ALEIA, a startup specializing in Artificial Intelligence (AI), and Omexom NDT Engineering & Services, a subsidiary of VINCI Energies, in collaboration with the Laboratoire d'Acoustique de l'Université du Mans (LAUM) UMR CNRS, announces the deployment of the AUTEND project, aimed at accelerating the inspection of nuclear power plants through AI. The project will last 2.5 years (2022-2024) and is supported by the French Ministry of the Economy and Finance and by Bpifrance as part of the Recovery Program.
PARIS, June 30, 2022 (GLOBE NEWSWIRE) -- As the rate and number of inspections on nuclear sites are rapidly increasing, the AUTEND project aims to facilitate and accelerate the work of field analysts, with AI automatic identification of the inspected areas.
The project is currently focusing on Non-Destructive Testing (NDT), which is an inspection process for nuclear infrastructures using eddy current or ultrasonic. In fact, the algorithm developed by AUTEND will identify areas to focus the work of analysts.

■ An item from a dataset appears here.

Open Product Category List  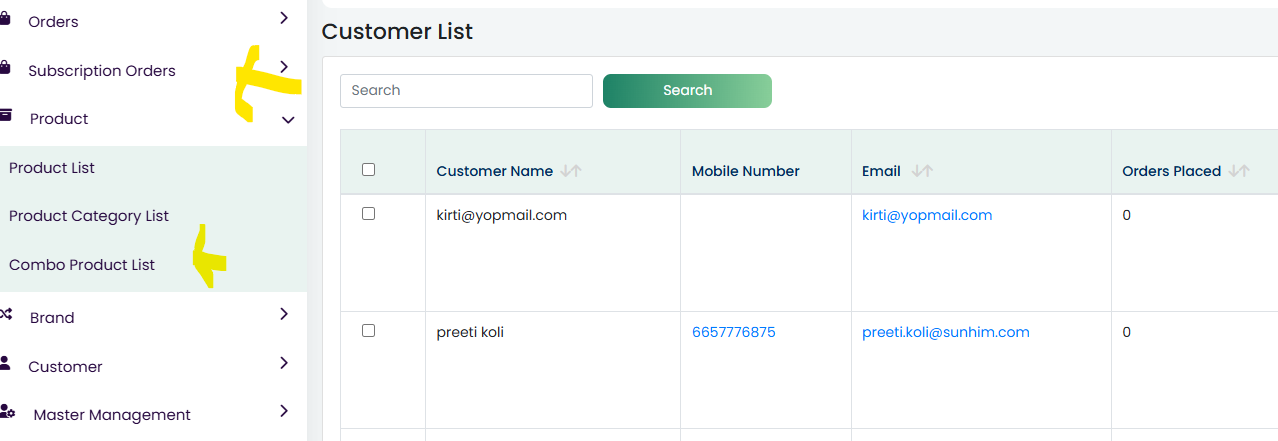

The application of AI for these inspections will thus increase the capacity of the analysis and maintain the reliability of the interpretation of the results. Overall, the detection of these zones will reduce the time required for their analyses, and therefore help to respect the restart schedule of the nuclear units. In the long term, AI will contribute significantly to the theoretical reliability of the examinations, specially through a progressive construction of an evolving database.
The AUTEND project is built on the ALEIA platform and sustained by adapted datasets (in quality and quantity) and anonymized test sets. The hosting is secured on a sovereign cloud to guarantee full control of the information processing by the users.

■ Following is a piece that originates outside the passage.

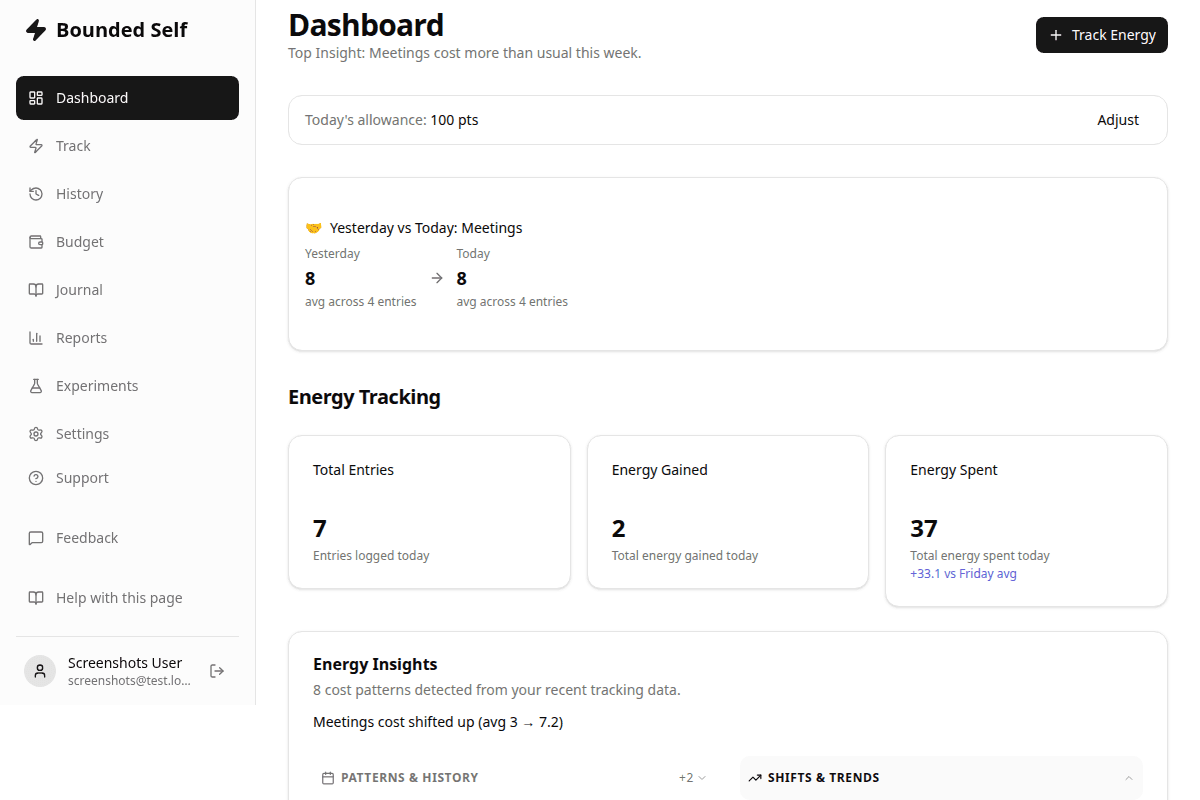Image resolution: width=1200 pixels, height=800 pixels.
Task: Click the Bounded Self lightning bolt logo
Action: 36,29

The project is led by three leading partners:
- Omexom NDT Engineering & Services, a subsidiary of VINCI Energies, develops, qualifies, and implements control processes for critical components in nuclear power plants. Omexom is the pilot of the project.
- ALEIA, a French startup specializing in AI, designs and develops the artificial intelligence platform required for the project and industrializes the business application.
- The Acoustics Laboratory of the University of Le Mans (LAUM) contributes to the optimization and implementation of the analysis and data processing within the project.
After the first phase of construction and validation of the datasets in 2022, the AUTEND project enables the integration and testing phase of the algorithm planned for the end of 2022 and the beginning of 2023. The generalization of the experimentation is scheduled for the second half of 2023, before an application to other markets and sectors (aeronautical, oil and gas, or railway) in early 2024.
Jean-François HERR, Omexom NDT E&S company manager, says, "The acquisition rates are increasing thanks to robotization, as well as the complexity of the signals to be analyzed. But the time allocated for the analysis remains the same (from a few days to a few weeks during the nuclear unit shutdown). Faced with this increase in the flow of data to be analyzed, it is essential that our analysts focus on the few inspected areas where their expertise is required. To achieve this goal, the use of AI is an obvious choice."
Antoine COURET, Founder and President of ALEIA, says, "As the availability of the nuclear fleet becomes a major issue of our sovereignty, the selection of ALEIA in this project is a new sign of the legitimacy of our solution to develop a sovereign AI platform and corresponding to critical business needs. The ALEIA platform should enable teams to the successful industrialization of AI and achieve sustainable gains in productivity and time in their missions."
Rachid EL GUERJOUMA and Charfeddine Mechri, project managers for the LAUM, say, "The LAUM develops research activities in non-destructive acoustic testing of materials and complex structures with applications in the fields of transportation, energy, civil engineering ... Alongside the other partners, the LAUM brings to this project its expertise in sensors and instrumentation, signal processing, and DATA. What is more, its particular interest in artificial intelligence (AI) tools that are developed in the laboratory and AI skills should strengthen this collaboration."